▸ Textauszug
----------
Noch ehe es, unter wirksamer Förderung seitens der deutschen Regierung, zwischen Italien und der Türkei zum Frieden kam, zog sich auf dem Balkan ein neues Gewitter zusammen.
Die beiden Balkankriege
Schon im Februar 1912 war zwischen Serbien und Bulgarien unter nachdrücklicher Förderung Russlands ein geheimer Vertrag zustande gekommen, der im Laufe der nächsten Monate inhaltlich erweitert und durch einen bulgarisch-griechischen Vertrag, durch Militärkonventionen zwischen diesen Staaten, sowie durch Abmachungen mit Montenegro ergänzt wurde. Diese Verträge, die den sogenannten" Balkanbund" schufen, richteten sich in erster Linie gegen die Türkei, deren albanische und mazedonische Provinzen das Kriegsziel waren. Daneben aber enthielten die bulgarisch-serbischen Abmachungen die Verpflichtung zum gegenseitigen Beistand im Falle eines Angriffs Österreich-Ungarns; darüber hinaus verpflichtete sich Bulgarien zur Waffenhilfe für Serbien, falls dieses durch Österreich-Ungarn an einer Erweiterung seines Gebiets bis zum Adriatischen Meer durch Besetzung albanischer und mazedonischer Landesteile verhindert werden sollte. Der russische Zar war in den serbisch-bulgarischen Verträgen für den Fall von Meinungsverschiedenheiten als Schiedsrichter ausersehen.
Im August 1912 begann Bulgarien, seine Forderungen nach Reformen in Mazedonien bei der türkischen Regierung zu stellen. Ende September folgte ein einheitliches Vorgehen der sämtlichen Balkanmächte, und am 8. Oktober eröffnete Montenegro mit dem Einmarsch in türkisches Gebiet die Feindseligkeiten.
----------
▸ Bereitgestellte Angaben
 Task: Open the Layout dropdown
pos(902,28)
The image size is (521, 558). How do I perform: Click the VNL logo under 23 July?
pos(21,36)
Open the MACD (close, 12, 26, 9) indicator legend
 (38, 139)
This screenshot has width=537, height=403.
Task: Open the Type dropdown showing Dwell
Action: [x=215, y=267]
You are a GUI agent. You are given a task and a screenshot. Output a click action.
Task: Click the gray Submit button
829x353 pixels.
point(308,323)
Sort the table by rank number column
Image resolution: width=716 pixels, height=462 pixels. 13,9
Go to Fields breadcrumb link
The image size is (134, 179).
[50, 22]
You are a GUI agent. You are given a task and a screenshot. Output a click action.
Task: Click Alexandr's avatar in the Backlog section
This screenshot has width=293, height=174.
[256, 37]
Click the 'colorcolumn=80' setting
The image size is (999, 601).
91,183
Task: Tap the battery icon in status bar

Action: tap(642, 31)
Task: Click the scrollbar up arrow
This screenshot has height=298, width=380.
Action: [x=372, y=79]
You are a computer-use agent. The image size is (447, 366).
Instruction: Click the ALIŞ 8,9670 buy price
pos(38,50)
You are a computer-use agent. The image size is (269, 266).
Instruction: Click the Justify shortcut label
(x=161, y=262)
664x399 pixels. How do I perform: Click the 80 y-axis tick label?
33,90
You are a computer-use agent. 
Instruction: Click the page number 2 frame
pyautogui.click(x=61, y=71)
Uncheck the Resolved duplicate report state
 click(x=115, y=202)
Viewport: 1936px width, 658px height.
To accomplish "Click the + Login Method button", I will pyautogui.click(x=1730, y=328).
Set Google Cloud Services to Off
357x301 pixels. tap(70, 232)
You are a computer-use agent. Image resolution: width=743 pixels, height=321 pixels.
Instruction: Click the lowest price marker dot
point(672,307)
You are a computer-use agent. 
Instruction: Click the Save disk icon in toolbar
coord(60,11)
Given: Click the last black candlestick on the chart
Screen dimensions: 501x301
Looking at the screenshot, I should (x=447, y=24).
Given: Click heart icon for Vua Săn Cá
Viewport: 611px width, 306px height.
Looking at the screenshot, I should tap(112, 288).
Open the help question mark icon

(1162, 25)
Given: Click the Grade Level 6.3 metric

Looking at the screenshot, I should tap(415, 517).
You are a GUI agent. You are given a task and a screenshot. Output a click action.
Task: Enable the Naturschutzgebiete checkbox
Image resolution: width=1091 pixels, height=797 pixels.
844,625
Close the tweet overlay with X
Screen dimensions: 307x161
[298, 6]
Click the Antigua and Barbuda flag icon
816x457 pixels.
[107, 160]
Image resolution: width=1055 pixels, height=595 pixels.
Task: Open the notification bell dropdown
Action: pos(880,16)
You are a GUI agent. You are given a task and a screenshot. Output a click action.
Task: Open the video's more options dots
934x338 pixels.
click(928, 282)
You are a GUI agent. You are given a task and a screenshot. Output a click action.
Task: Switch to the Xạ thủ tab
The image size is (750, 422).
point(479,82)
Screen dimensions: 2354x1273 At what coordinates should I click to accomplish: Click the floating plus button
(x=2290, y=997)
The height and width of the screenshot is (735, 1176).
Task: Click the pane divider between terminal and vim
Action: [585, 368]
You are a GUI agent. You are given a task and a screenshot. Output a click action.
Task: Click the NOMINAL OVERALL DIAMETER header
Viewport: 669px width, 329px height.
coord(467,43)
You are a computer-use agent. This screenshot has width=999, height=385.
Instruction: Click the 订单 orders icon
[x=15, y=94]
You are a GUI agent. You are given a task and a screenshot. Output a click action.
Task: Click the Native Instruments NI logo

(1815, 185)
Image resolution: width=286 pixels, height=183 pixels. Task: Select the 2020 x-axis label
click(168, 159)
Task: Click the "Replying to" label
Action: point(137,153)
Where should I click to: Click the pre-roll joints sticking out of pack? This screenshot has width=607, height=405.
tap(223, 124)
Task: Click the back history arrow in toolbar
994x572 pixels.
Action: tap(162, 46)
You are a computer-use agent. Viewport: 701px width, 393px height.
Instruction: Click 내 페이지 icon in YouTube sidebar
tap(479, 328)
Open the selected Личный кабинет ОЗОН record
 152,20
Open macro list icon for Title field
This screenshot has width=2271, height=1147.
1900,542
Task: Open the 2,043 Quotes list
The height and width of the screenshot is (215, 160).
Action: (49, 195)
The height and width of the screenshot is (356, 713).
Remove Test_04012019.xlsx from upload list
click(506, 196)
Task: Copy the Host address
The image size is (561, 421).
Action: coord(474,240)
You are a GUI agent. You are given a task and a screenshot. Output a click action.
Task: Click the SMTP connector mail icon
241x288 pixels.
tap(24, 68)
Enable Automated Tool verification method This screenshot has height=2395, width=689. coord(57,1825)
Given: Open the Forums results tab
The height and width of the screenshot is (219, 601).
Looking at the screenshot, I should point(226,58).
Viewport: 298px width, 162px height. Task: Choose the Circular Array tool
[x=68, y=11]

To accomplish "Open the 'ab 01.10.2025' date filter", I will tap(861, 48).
----------
▸ Aufgabe A
Schreiben Sie aus dem Textauszug über die Balkankriege die Stelle von „Im August 1912“ bis „Gebiet die Feindseligkeiten.“ wortgetreu ab.
▸ Aufgabe B
Welche Rolle war dem russischen Zaren laut dem Textauszug über die Balkankriege in den serbisch-bulgarischen Verträgen zugedacht?
▸ Aufgabe C
Erläutern Sie mithilfe des Textauszugs über die Balkankriege, warum sich die Verträge des Balkanbundes in erster Linie gegen die Türkei richteten.

▸ Schriftliche Antwort A
Im August 1912 begann Bulgarien, seine Forderungen nach Reformen in Mazedonien bei der türkischen Regierung zu stellen. Ende September folgte ein einheitliches Vorgehen der sämtlichen Balkanmächte, und am 8. Oktober eröffnete Montenegro mit dem Einmarsch in türkisches Gebiet die Feindseligkeiten.

▸ Schriftliche Antwort B
Er war für den Fall von Meinungsverschiedenheiten als Schiedsrichter ausersehen.

▸ Schriftliche Antwort C
Die Verträge richteten sich vor allem gegen die Türkei, weil deren albanische und mazedonische Provinzen das Kriegsziel waren.